TheBanyanTree: Considering the Alternatives

Monique Colver monique.colver at gmail.com
Mon Aug 4 11:00:51 PDT 2014


Considering the alternatives, I’m pretty happy to be at my desk today, if
likely alternatives include: a job working outside, no job, commitment to a
mental institution, death, disease, dismay, despair (the four D’s of the
apocalypse, if by apocalypse we mean something else altogether).


My program of self-actualization has had setbacks from time to time. This
is because I am, sadly, human, and therefore imperfect, and so I try to
comfort myself with that. But there is a long history of self-loathing I’m
working to overcome, and this is not something that happens overnight, or
overweek, or even overmonth. I took to self-loathing with such a zeal so
long ago that giving it up is like giving up a comforting baby blanket,
except I’m not, for all intensive purposes, a baby.


I do realize it’s all intents and purposes, and not all intensive purposes,
but I find the common misinterpretation amusing.
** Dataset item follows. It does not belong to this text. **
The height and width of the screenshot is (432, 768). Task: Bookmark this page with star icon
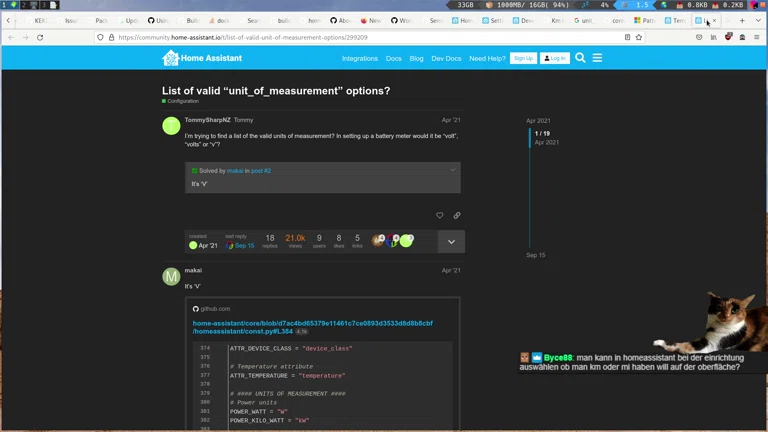pos(639,37)
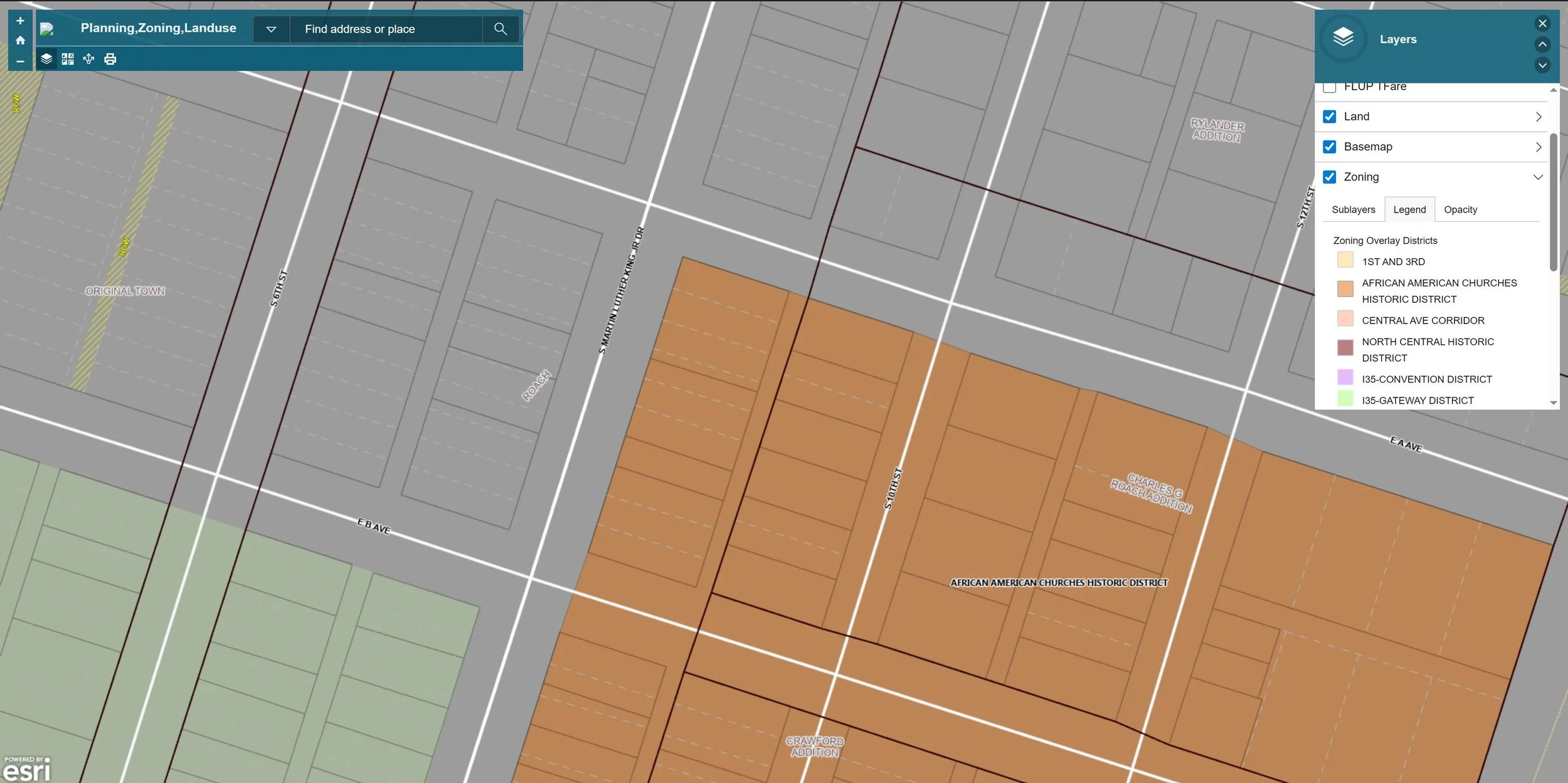Disable the Land layer checkbox

coord(1331,116)
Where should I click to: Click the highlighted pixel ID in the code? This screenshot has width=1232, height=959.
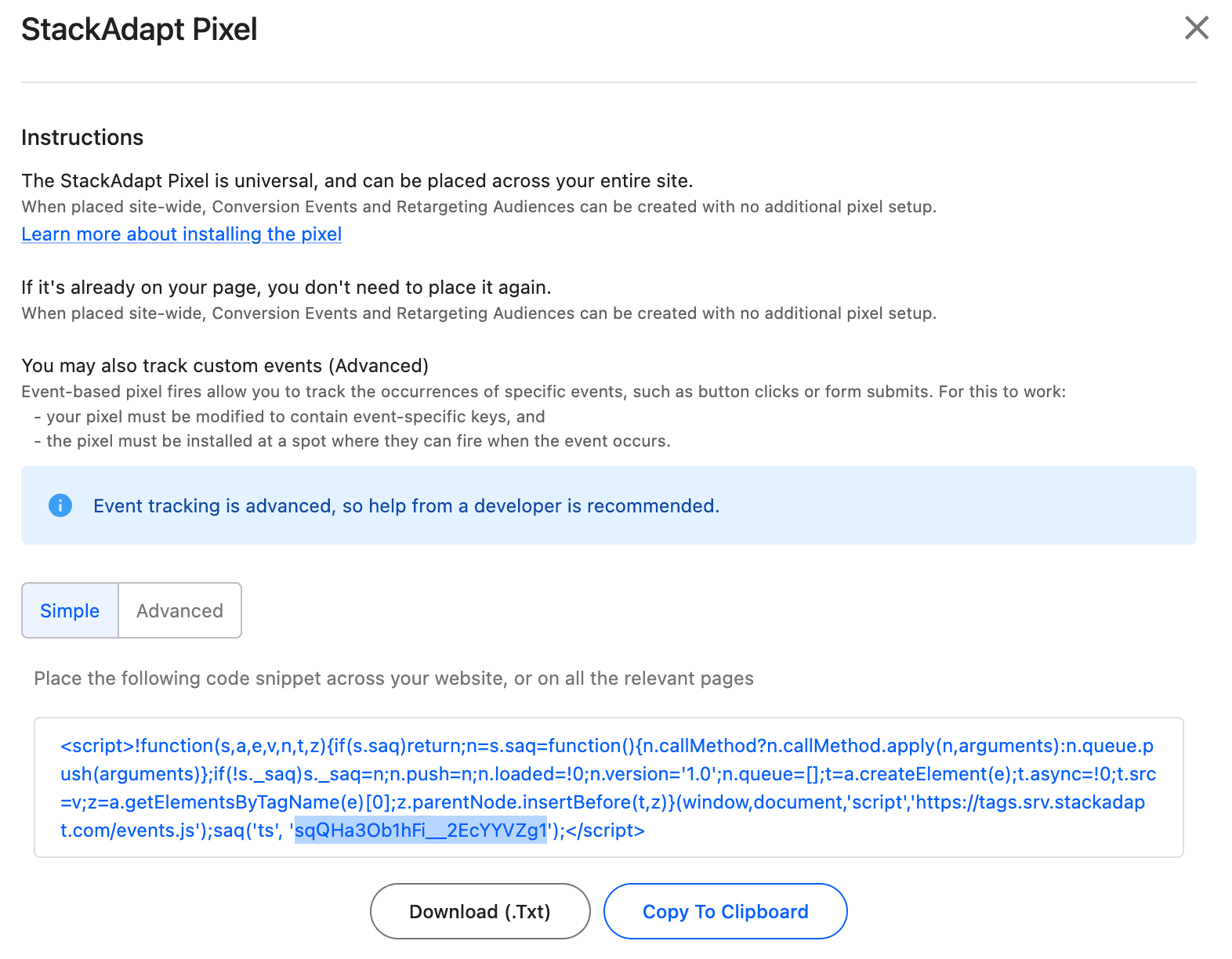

My condition requires hyper vigilance, it requires a strict attention to
detail, it requires careful monitoring of destructive thought patterns, and
it requires love.


Love from me, first, which is the hardest of all for me. I don’t see a lot
about me that is lovable, but that’s because my perspective is twisted, a
backwards remnant from a past I barely remember, a point of view that is
not about me at all, but which I’ve internalized to make it all about me.


Here’s the thing: It’s not about me at all. None of it is about me, and
that’s the good thing.


This writing? Is not about me, even though it is about me.
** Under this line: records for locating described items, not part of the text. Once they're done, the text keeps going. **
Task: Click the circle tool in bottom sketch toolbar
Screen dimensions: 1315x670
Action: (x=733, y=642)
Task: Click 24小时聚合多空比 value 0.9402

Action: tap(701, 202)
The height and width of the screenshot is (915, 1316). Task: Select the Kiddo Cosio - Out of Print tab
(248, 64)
Perhaps I misspoke. This is all about me. I find that annoyingly
self-absorbed, and I dislike my focus on me. I’d much rather focus on you,
you with your winsome ways and your charming take on life. Your ability to
see things that I can’t, your generosity and even, occasionally, the
stomping of your feet when you get bent out of shape.


There’s so much of you to love.


I am grateful for the people in my life who put up with me, who help me on
this journey, who stick by me when I can’t or won’t stick by myself. Or
when I don’t. No matter how much or how little, I am grateful.


I woke up today with a really good man on one side of me and a dog with his
head on my chest, his fur in my face, and as they slept I thought of how
wonderful my life really is, and how I must somehow be a part of the reason
why. Did it get this wonderful without any effort on my part? Did it get
this way because I truly am a horrible person? Not likely.


I’m imperfect, and that’s okay. I’m not reprehensible, and I’m not nearly
as boring as I pretend to be. I’m just another person, living my life, and
trying to do the best I can with it.